7. Damián Coalla (32), actor y empleado de oficina

No me cae bien Un Techo, me huele a iglesia católica y final -y terriblemente- a Opus dei. Ese asistencialismo sin seguimiento me parece más útil para lavar culpas de ser pudiente; entendiendo por pudiente el hecho de ir a colegio privado, trabajar para una corporación internacional o, en su defecto, una empresa uruguaya que imita las “mejores prácticas” de dichas corporaciones. Para estas empresas, dedicar un día de trabajo en ir a construir una “casa” es una acción de RSE y que, al comprometer a todo el equipo, funciona como una actividad de “team building” y blablabla... le viene bárbaro. Por otro lado, veo bien que la gente se movilice y haga cosas por otros, el problema, me parece, radica en las intenciones de quienes movilizan a esa gente, que, como dije antes, me huelen mal.



8. Rodrigo Trindade (24), estudiante de Arquitectura

Como voluntario de Un techo para mi País puedo decir que en los dos años que llevo participando en la organización tuve la oportunidad de poder ver como familias que viven en condiciones muy precarias mejoran sustancialmente su condición de vida gracias a las viviendas de emergencia que se les construye. Pero además también logra juntar a personas de diferentes contextos sociales para trabajar en equipo y ayudar a personas que viven en una realidad totalmente diferente a la que suelen conocer. Esto es también muy importante ya que ayuda a la gente a romper prejuicios sobre la gente de los asentamientos, y ayuda a pensar en qué es lo que todos podemos hacer, cada uno desde nuestro lugar, para que en el futuro no exista más pobreza.



9. Ismael Castagnet (36), informático y activista por el software libre


Atrás de una chiquilinada enorme super voluntariosa, alegre y dispuesta a poner su granito de arena para mejorar este mundo hay cosas que no me gustan. Un cheto para mi país construye casas transitorias, son un parchecito (y son conscientes de ello) para tapar el ojo de la realidad que vivimos en cuanto al déficit habitacional (bahh, viviendas hay, no están disponibles).

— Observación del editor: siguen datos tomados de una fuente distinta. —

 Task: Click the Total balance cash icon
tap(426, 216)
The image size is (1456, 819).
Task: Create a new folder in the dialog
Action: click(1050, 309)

Es el claro ejemplo de la beneficencia liberal… Lo demuestran sus pancartas cuando juntan fondos: "la pobreza está en tu cabeza" 



10. Damian Mezzetta (21), estudiante de periodismo

Se prefiere la masividad a la efectividad: quizás así logren llegar a tener una repercusión que de réditos (empresas) para pasar de las “soluciones temporales” (casa de madera que sustituye la chapa, sin baños) a las “soluciones definitivas”. ¿Es eso, no? ¿Es ético? ¿Cómo se ven estas “casas” después de 3 años? Alguna vez no coordinaron con las autoridades, y eso  atenta contra los posibles planes. ¿Qué “posibles planes”? Compromiso juvenil efímero (aunque hay colaboradores fijos), no creen en las grandes cosmovisiones; pesimismo fatal que lleva a la inacción o a la adhesión parcial, concreta. Mientras acepten que no cambiaron la realidad habitacional del país, más bien es como quien un día le da un bizcocho a quien siempre tiene hambre; Mientras no confundan el alboroto publicitario con sus “pequeñas nueces” merecen mi respeto por su buena fe.